3.26.2001

I'm having the hardest time with this durn blog. Every time I try to upload it to my own site, my FTP server tells me I've put in the wrong password. I'm dumb, not stupid...I know my own password, and I didn't type it wrong. So, thpppp to you Envy.


I don't understand people. When they find the need to hide themselves, part or even all of their lives from the people in it, it should be a great big red flag telling them that there is something they need to pay attention to and change in their lives. I mean, if you have to lie all the time about who you are, then you must lead a really sad and lonely life.


What's worse, is in the end, the only person you're ultimatly going to hurt is yourself. Because sooner or later someone will catch on, and it'll all be over. Or, on the other end of the scale, you'll be so ernest on pushing everyone away...that you won't have anyone.

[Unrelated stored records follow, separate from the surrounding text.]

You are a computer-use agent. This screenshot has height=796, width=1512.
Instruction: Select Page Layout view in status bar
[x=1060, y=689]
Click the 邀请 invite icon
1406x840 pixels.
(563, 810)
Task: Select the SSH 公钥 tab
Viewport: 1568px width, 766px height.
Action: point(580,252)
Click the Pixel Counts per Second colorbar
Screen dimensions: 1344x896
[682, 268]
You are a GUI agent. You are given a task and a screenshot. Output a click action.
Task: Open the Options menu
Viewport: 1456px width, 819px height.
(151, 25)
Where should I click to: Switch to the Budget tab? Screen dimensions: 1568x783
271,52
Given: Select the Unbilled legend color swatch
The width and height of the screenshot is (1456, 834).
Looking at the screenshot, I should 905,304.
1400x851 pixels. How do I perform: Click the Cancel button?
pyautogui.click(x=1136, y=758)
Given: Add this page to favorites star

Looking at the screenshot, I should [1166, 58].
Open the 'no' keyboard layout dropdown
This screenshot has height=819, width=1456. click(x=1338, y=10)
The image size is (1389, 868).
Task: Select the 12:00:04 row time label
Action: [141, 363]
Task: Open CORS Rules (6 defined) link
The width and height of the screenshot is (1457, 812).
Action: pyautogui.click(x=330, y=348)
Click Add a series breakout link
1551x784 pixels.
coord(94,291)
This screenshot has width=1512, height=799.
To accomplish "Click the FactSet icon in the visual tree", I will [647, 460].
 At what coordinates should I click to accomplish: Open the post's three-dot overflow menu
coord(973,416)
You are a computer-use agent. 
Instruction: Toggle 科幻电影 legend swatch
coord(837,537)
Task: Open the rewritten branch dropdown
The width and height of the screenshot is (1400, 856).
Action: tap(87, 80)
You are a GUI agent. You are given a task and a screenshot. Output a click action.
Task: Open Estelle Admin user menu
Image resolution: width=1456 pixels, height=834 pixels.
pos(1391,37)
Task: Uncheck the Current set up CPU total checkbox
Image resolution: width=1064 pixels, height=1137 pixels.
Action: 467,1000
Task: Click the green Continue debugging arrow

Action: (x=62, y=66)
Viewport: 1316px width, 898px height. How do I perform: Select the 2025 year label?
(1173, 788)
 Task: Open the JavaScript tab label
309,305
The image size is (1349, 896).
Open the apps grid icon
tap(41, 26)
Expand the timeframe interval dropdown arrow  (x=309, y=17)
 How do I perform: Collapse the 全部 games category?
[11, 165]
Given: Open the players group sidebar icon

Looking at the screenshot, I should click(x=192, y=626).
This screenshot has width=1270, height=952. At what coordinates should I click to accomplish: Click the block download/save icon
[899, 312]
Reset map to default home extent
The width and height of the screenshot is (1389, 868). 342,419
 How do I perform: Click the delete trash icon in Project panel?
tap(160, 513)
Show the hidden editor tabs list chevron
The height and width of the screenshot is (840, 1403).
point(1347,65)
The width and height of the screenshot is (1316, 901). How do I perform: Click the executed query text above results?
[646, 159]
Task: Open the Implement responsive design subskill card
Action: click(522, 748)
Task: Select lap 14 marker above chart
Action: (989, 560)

It's hard to lie, I try very very hard not to do it. And it's HARD. I make it a point to be honest, sometimes I'm so honest I can be brutal. (Lucky for me, I'm naturaly appeasing and try not to hurt anyone, so I'm blessed with the ability to soft coat almost anything.) But how could someone who's doing all this fabrication keep it straight? And what happens if you start believing what you're saying? Isn't that just making it worse? What about the people who care about you? How are they going to feel?


I'm not perfect, by any means. In fact, I'm currently letting a couple people in my life lie to me about things (They don't know I'm aware of it) and I know I shouldn't. Because it's bad for them, and it's bad for me. I don't like being used, but a tiny part of me is hoping they'll tell me the truth. I want the truth...I deserve it, and so do they.